▸ **PERINTAH LATIHAN**:
(1) Salin kembali bagian berita defisit APBN yang dibuka dengan kata-kata yang memuat "Bisnis.com, JAKARTA - Kepala" dan diakhiri dengan "Domestik Bruto (PDB).", lalu ganti "defisit" dengan "kekurangan anggaran".
(2) Tentukan apakah setiap pernyataan berikut sesuai dengan berita defisit APBN: (a) Pemerintah menargetkan defisit APBN 2022 sekitar 4,85 persen PDB. (b) Pemerintah mendorong defisit APBN turun ke bawah 3 persen pada 2022. (c) Febrio menyampaikan pernyataannya dalam webinar Bincang APBN 2022. Jawab ya atau tidak, disertai kutipan penentu dari berita.
(3) Menurut berita defisit APBN, dengan cara apa UU HPP berperan dalam mewujudkan capaian tersebut?
----- TEKS SAJIAN -----
Bisnis.com, JAKARTA - Kepala Badan Kebijakan Fiskal Kementerian Keuangan (BKF Kemenkeu) Febrio Kacaribu menyebut Undang-Undang Harmonisasi Peraturan Perpajakan diharapkan bisa membantu pencapaian target penurunan defisit APBN Indonesia di 2022.
Seperti diketahui, pemerintah menargetkan defisit APBN 2022 seebsar Rp868,0 triliun atau sekitar 4,85 persen Produk Domestik Bruto (PDB).
"Tentunya dengan dampak dari UU HPP, defisit ini akan bisa lebih rendah dari asumsi 4,85 persen terhadap PDB," jelas Febrio pada webinar Bincang APBN 2022, Senin (18/10/2021).
Tidak hanya itu, pemerintah mendorong upaya untuk terus menurunkan defisit APBN ke bawah 3 persen di 2023. Pasalnya, dampak pandemi Covid-19 mengharuskan pemerintah untuk memperlebar defisit APBN atau keluar dari yang sebelumnya diamanatkan dalam UU tentang Keuangan Negara.
Peran UU HPP dalam mewujudkan capaian tersebut dilakukan dengan mereformasi administrasi dan kebijakan perpajakan negara guna meningkatkan penerimaan pajak.
----- DATA TERSEDIA -----
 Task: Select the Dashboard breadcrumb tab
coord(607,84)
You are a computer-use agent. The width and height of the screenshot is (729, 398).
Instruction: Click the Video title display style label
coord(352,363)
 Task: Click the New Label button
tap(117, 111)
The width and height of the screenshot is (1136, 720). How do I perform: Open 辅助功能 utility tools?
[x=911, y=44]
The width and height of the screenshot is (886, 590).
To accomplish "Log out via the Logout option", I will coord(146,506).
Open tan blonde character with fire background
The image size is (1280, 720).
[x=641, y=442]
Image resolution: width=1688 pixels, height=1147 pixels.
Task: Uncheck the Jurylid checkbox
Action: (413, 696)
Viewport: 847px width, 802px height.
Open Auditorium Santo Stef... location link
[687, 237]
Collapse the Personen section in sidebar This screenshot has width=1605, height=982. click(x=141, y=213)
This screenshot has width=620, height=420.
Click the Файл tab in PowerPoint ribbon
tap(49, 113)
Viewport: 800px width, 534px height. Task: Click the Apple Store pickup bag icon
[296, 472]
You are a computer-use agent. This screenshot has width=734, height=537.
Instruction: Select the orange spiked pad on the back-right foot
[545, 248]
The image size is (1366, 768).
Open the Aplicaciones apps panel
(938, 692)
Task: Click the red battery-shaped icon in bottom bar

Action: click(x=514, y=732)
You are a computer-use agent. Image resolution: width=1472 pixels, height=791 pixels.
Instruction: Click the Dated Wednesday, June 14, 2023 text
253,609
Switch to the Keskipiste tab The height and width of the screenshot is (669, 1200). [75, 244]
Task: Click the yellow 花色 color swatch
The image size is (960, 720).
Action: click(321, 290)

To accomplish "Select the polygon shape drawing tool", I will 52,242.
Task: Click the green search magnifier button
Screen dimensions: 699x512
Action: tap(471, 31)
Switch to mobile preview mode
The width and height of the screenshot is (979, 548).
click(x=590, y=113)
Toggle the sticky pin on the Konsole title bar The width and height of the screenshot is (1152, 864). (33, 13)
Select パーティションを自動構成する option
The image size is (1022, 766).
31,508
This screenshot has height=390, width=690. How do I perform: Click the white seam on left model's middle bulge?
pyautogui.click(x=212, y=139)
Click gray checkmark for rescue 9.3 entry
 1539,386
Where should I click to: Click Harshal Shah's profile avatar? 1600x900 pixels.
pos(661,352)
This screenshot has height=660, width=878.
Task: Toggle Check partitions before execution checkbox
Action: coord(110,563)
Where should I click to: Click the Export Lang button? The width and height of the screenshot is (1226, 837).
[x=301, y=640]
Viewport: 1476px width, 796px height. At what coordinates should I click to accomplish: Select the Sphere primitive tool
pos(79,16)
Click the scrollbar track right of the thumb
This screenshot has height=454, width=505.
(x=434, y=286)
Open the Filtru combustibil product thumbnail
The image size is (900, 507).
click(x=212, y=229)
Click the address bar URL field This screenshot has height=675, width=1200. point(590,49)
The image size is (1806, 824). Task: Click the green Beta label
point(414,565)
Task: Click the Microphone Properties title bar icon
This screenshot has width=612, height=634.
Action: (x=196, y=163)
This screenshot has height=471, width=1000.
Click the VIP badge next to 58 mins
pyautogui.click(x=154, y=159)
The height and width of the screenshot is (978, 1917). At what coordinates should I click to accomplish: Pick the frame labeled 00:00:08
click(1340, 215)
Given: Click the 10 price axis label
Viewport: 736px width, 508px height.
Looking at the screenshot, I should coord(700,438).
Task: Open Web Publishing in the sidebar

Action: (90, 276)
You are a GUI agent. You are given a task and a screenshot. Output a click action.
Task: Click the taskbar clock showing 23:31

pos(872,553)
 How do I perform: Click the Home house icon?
-----
▸ **JAWABAN TIAP TUGAS**:
(1)
Bisnis.com, JAKARTA - Kepala Badan Kebijakan Fiskal Kementerian Keuangan (BKF Kemenkeu) Febrio Kacaribu menyebut Undang-Undang Harmonisasi Peraturan Perpajakan diharapkan bisa membantu pencapaian target penurunan kekurangan anggaran APBN Indonesia di 2022.
Seperti diketahui, pemerintah menargetkan kekurangan anggaran APBN 2022 seebsar Rp868,0 triliun atau sekitar 4,85 persen Produk Domestik Bruto (PDB).

(2)
(a) Ya: "sekitar 4,85 persen Produk Domestik Bruto (PDB)"
(b) Tidak: "menurunkan defisit APBN ke bawah 3 persen di 2023"
(c) Ya: "jelas Febrio pada webinar Bincang APBN 2022"

(3) Dengan mereformasi administrasi dan kebijakan perpajakan negara guna meningkatkan penerimaan pajak.